Equipment failure ruled out in Green Line crash; focus moves to operator
Transportation officials said today they had ruled out equipment failure in the Green Line trolley crash that injured 37 people on Thursday and they were scrutinizing the actions of the operator whose trolley rammed into a stationary train at Boylston Station.
“With this point in the investigation, we have ruled out both any mechanical issues for either of the trains or infrastructure — meaning tracks, signals, etc. — so at this point we’re now focused on the operator,” Transportation Secretary Richard Davey said at a news conference this afternoon.
Davey said the trolley that was stopped at the station had its lights properly flashing. He also said no cellphone had been found belonging to the operator who drove his trolley into the stationary train.
He said the operator of the stationary train was still in the hospital as a precaution, but no one had been seriously injured in the crash.

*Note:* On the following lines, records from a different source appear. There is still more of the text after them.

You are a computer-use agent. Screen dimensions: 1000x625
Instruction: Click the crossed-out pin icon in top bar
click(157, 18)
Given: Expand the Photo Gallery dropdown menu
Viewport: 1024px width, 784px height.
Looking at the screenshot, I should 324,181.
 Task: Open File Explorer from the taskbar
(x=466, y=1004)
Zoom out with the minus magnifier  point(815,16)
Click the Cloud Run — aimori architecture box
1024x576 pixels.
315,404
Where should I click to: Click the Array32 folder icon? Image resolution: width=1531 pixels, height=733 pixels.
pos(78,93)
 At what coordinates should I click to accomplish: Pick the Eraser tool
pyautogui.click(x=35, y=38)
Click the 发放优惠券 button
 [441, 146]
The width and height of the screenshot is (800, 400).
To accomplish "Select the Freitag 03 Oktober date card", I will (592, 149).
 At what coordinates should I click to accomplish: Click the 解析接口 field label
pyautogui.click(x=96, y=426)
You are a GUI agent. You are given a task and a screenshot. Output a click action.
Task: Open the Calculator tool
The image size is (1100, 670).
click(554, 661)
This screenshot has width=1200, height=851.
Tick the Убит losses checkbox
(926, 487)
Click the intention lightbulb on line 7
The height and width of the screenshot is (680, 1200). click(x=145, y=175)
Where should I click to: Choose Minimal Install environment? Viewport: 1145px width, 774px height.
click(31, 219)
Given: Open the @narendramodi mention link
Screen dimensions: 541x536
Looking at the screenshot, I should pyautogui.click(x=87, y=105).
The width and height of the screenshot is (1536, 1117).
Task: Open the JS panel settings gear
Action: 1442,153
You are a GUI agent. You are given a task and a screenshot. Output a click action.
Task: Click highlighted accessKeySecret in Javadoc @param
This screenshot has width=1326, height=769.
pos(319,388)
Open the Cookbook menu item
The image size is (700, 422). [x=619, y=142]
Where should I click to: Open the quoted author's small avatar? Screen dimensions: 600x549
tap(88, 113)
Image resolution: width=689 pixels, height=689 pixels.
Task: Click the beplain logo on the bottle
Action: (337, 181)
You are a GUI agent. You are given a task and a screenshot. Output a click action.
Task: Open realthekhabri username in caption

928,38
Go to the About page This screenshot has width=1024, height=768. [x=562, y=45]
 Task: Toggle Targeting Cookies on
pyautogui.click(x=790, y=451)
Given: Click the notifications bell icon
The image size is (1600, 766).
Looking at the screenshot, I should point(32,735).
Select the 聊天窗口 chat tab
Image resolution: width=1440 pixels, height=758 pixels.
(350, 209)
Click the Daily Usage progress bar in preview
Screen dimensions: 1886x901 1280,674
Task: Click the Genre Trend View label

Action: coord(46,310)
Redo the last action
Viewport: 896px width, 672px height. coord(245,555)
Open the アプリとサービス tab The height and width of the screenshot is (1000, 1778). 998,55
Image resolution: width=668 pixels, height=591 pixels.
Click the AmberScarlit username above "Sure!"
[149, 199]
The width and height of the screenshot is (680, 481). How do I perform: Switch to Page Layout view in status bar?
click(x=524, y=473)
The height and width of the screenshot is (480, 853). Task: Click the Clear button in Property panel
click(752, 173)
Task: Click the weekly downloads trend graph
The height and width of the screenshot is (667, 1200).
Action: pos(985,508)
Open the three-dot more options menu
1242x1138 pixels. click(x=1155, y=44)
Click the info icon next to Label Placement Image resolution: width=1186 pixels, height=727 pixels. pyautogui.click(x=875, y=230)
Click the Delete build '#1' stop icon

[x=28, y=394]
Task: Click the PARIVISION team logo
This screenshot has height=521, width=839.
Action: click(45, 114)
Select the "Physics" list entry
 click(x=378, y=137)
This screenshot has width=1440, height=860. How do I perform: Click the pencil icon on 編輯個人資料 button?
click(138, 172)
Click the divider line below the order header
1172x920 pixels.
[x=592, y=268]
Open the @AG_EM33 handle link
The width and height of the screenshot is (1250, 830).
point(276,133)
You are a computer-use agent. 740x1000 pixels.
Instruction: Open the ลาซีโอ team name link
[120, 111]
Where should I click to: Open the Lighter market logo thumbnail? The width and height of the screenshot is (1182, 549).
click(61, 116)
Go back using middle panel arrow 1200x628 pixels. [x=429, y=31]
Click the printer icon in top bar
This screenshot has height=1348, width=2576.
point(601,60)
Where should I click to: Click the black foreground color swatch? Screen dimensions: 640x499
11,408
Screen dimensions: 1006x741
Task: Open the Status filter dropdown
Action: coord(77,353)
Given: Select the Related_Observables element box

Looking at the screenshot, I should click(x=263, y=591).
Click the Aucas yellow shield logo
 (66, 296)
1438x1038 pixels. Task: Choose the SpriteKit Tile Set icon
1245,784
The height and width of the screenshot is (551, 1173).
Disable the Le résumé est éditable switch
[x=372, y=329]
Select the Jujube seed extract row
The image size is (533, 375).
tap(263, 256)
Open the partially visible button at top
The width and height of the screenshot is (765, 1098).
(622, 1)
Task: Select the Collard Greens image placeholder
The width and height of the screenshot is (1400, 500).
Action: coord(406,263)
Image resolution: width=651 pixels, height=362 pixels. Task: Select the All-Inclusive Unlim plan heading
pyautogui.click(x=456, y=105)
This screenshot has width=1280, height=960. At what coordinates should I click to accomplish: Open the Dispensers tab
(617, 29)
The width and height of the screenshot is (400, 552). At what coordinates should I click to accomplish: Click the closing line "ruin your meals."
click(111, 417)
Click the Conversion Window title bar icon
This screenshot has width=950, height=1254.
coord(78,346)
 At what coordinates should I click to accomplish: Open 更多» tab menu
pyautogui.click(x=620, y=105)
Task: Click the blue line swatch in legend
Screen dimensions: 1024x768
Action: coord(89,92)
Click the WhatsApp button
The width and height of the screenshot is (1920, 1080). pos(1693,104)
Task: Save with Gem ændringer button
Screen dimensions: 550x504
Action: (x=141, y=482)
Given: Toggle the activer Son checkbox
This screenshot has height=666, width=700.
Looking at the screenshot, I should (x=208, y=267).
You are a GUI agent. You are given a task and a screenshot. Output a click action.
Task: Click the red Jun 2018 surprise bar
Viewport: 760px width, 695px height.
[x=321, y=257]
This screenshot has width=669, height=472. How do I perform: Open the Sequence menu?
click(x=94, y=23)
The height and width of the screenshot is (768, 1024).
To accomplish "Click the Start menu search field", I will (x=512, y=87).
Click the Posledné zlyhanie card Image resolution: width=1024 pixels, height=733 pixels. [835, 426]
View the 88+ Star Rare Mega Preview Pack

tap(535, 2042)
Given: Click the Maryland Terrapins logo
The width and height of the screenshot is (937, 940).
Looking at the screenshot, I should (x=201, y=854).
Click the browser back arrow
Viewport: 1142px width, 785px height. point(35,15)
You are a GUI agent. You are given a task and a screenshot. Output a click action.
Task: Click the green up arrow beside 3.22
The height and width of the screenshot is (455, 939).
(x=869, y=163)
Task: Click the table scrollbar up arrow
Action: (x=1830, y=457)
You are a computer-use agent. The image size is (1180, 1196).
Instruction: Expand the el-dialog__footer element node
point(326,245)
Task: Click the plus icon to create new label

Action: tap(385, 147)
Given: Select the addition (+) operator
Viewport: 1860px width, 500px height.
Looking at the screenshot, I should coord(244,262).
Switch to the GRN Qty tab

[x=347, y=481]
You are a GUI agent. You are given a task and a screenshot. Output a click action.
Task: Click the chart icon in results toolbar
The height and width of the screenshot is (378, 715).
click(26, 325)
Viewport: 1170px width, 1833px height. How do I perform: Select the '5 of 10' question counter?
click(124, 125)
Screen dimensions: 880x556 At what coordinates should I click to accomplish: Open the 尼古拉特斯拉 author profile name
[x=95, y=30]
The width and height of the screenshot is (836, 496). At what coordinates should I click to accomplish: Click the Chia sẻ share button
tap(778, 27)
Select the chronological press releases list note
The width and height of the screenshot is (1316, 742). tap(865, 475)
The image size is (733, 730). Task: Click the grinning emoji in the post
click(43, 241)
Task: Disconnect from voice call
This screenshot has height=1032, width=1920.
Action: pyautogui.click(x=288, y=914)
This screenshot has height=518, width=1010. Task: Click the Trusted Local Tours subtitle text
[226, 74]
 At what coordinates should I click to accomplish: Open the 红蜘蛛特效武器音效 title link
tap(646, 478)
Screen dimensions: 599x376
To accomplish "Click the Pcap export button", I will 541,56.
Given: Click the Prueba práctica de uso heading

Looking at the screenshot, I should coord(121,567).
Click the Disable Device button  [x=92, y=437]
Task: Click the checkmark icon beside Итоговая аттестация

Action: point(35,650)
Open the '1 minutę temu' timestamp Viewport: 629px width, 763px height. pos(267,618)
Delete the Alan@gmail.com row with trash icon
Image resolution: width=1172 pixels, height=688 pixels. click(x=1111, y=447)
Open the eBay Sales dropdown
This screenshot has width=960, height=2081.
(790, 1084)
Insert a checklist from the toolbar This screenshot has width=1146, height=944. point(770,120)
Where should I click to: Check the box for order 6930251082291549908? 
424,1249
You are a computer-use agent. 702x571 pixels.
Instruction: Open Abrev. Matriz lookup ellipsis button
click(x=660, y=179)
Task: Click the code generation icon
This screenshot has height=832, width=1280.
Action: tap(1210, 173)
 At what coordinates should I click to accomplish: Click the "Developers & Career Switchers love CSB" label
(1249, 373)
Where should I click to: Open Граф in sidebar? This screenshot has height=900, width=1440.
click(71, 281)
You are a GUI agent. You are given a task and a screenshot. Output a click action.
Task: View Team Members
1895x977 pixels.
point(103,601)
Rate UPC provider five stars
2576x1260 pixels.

The driver in the crash, a 46-year-old man who joined the T in 2006, had an accident-free record and was slated to receive a safety award today, the Globe reported today.
Thursday’s crash was the second on the Green Line in less than two months and one of several that have occurred over the decades on the original 115-year-old stretch of the nation’s oldest subway. It came just days before transportation officials were scheduled to receive a report on outfitting the Green Line with automated signals to stop vehicles before they collide, which would probably cost hundreds of millions of dollars and could require trains to run less often.